I have something to share
1stApr 11, 2019
- I've honestly never told anyone this until today, scared of people thinking I'd use it to make excuses, or that I'm being an attention seeker. But, i've come to learn that it's important to talk about your life and be thankful for everything you have. So here's the story:
When I was born, I had heart complications. I had heart murmurs right from birth. A heart murmur is when an unusual sound is heard between heartbeats. Murmurs sometimes sound like a whooshing or swishing noise. They can potentially be dangerous and my mom was super scared.
Every year from then on since I was born, I've done a chest ultrasound and have had to put on a heart monitor for 48 hours. My parents had me a year after they came to Canada and both worked full time jobs and didn't have enough time to care for me.

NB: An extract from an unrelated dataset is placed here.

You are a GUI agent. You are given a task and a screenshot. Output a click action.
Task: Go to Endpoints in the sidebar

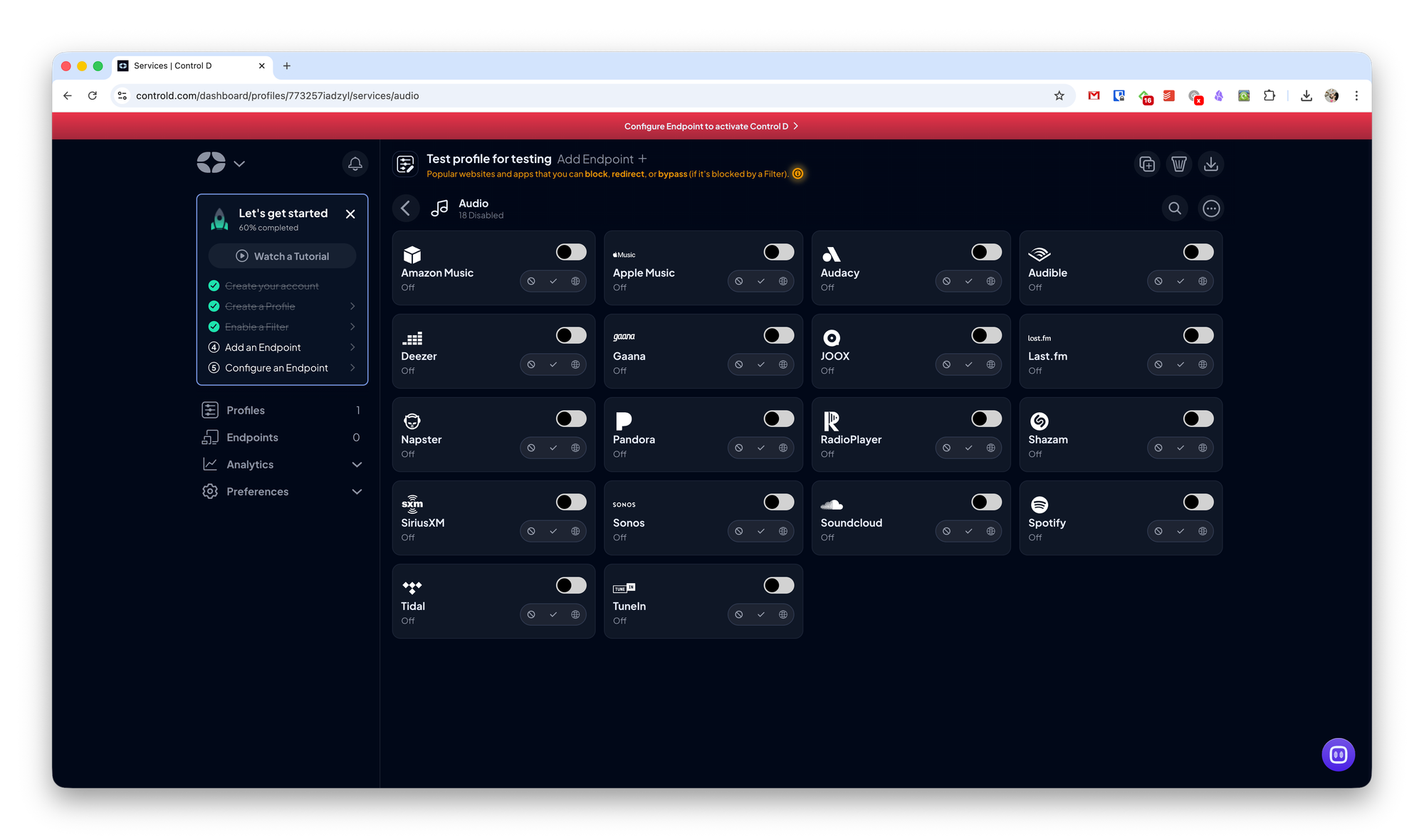[x=252, y=437]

My grandma, my biggest inspiration and my favourite person on this planet would take care of me. From when I was a newborn, to when she was a 50 year old who held me in one arm and held my cousin's hand with her other arm, walking my cousin to the bus stop in the midst of winter.
The murmur isn't completely gone. It goes away over time and a small one is still in me. I won't lie, each time I go to get a check up done, I'm scared that it may have gotten worse. Today, was the day for the heart monitor. I had been dreading it for a while and I'm now wearing it. The heart monitor is TERRIBLE. I have to keep the tape and cords on me for 48 hours without running, showering or taking it off of me. My skin itches and it makes me anxious and I cant sleep properly.
But most of me, is thankful. Thankful for my parents who worked their butts off as immigrants and now are a teacher and a dispatch for a trucking company. They worked so hard for me and my sister to have the great life we have. Thankful for my grandma, the most hardworking woman I know who took care of me for years. Thankful to my doctor, who has greeted me with a big smile for 15 years of check ups. Thankful for the friends I have irl and on here who support and love me <3
Having a heart murmur has taught me that you should not take life for granted. Sitting online and attacking people is pointless. We should all learn to love each other a bit more and pick people up when they are down. I want to thank a few friends for caring about me and helping me whenever I've needed that person to console me:
That's all I wanted to say. Sorry for the wrong blog but just felt like sharing.